Norman Bates

NORMAN BATES è un personaggio horror fittizio creato dallo scrittore Robert Bloch, protagonista della serie di romanzi Psycho. Questo personaggio psicotico e pericoloso è stato adattato in quattro film, uno spin-off, un remake e una serie TV horror.

Norman Bates

“Ah no, non molto. Comunque… l’espressione mangiare quanto un uccellino è una grossa fa… fan… fandonia. Perché gli uccelli in realtà mangiano moltissimo. Ma … io in fondo non so nulla sugli uccelli. Il mio hobby è impagliare animali… la tassidermia insomma. Se qui vedete solo degli uccelli imbalsamati è perché io non sopporto la vista delle altre bestie impagliate… Voglio dire le volpi, le faine… C’è chi impaglia perfino i cani e i gatti ma io… non ci riuscirei mai. Io, io credo che solo gli uccelli stiano bene impagliati perché… perché sono molto decorativi. Non vi pare?”

Norman Bates disse a Marion Crane.

Caratteristiche di Norman Bates

Norman Bates è un ragazzo in apparenza emotivamente fragile.
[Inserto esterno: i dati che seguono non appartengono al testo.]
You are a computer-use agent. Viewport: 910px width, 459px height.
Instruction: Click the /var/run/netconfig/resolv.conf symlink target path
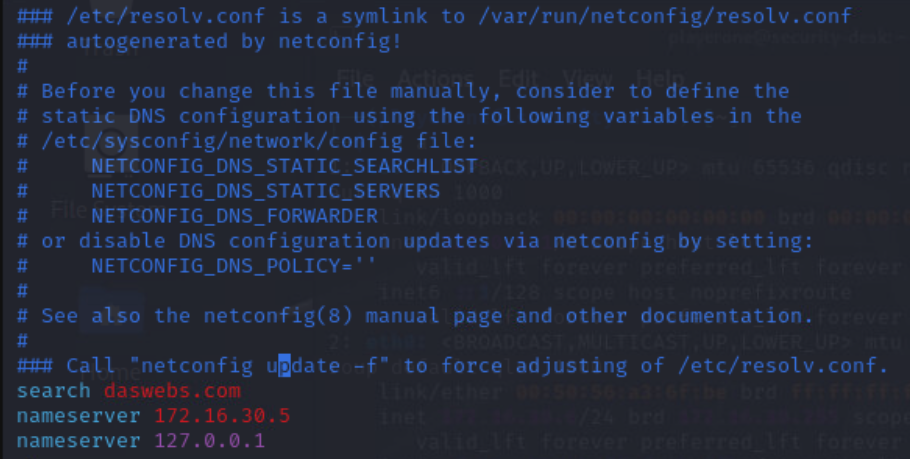click(x=665, y=16)
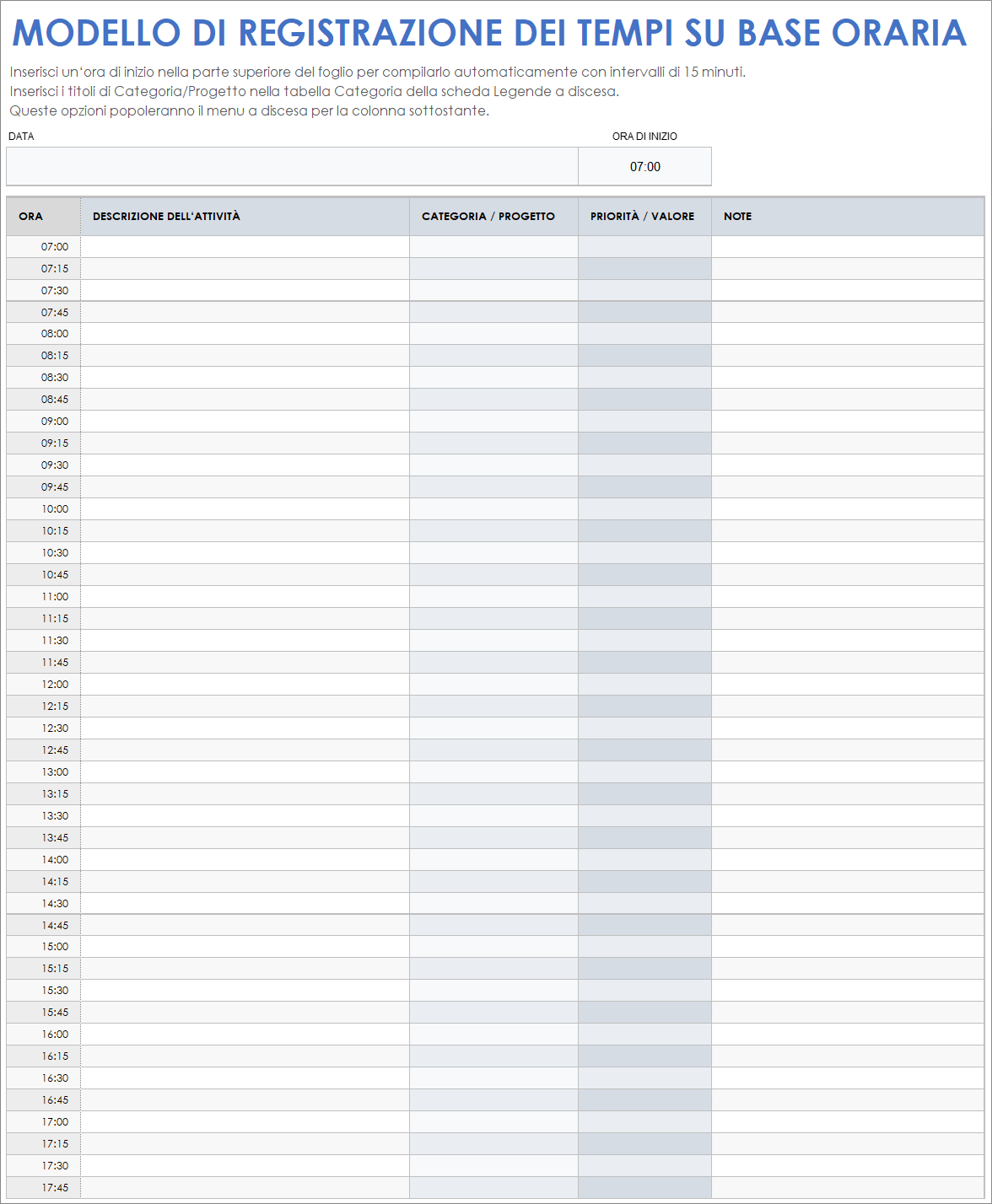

Ogni qualvolta compie i suoi delitti, Norman indossa gli abiti di sua madre e si serve di un coltello da macellaio per uccidere le proprie vittime. Quando ritorna in se stesso si risveglia come da un sonno profondo senza alcun ricordo degli omicidi e, convinto che a uccidere sia stata sua madre, occulta ogni prova per proteggerla. I corpi e le macchine delle vittime vengono gettati in una palude nelle vicinanze del motel.

Il personaggio di Norman Bates è ispirato al serial killer Ed Gein, soprattutto per quanto riguarda la relazione psicologica tra lui e sua madre. Ovviamente il serial killer Ed Gein ha ispirato anche altre pellicole cinematografiche, tra cui Non aprite quella porta.

La storia di Norman Bates

Il piccolo Norman durante l’infanzia subì abusi psicologici da parte della madre. Norma, madre apprensiva, lo educò alla misoginia e in qualche modo lo spinse ad amare solo lei; creò tra loro un amore morboso non del tutto naturale. Norman e Norma vivevano insieme in uno stato di dipendenza emotiva, l’uno era tutto per l’altra, soprattutto dopo la morte del padre del bambino.

Quando Norman Bates divenne adolescente, sua madre Norma iniziò una relazione con un altro uomo che la convinse a utilizzare il denaro ereditato dal marito defunto per aprire un motel. La nuova relazione della madre e l’inizio della nuova attività fecero peggiorare la stabilità mentale di Norman Bates. Quando Norman sorprese sua madre e il nuovo compagno a letto insieme, andò su tutte le furie e la sua mente delirò. Poche ore dopo li uccise entrambi dandogli un succo di frutta mescolato con un abbondante dose di stricnina.

Eppure quel fatto rese Norman Bates molto solo, gli mancava la mamma… allora trafugò il suo cadavere, lo imbalsamò e lo conservò in gran segreto dentro la stanza da letto. Da questo momento in poi Norman sviluppò una dissociazione della propria identità; acquisì la personalità della madre e rimosse da dentro di sé il ricordo della sua morte per allietare il senso di colpa.

Quando Norman Bates era sua madre Norma, si vestiva con abiti femminili, ne imitava la voce e uccideva chiunque si intromettesse nel rapporto con il figlio; quando era invece Norman adulto, era un normalissimo e gentilissimo gestore di motel.

Norman Bates venne arrestato dopo l’assassinio di Marion Crane e Milton Arbogast. Giudicato instabile mentalmente, fu mandato in un istituto di cura. Proprio in quei momenti la personalità della madre prese il sopravvento.

*Tutta la storia qui descritta è tratta dalla filmografia e non dalla serie TV che modifica molti aspetti della vicenda.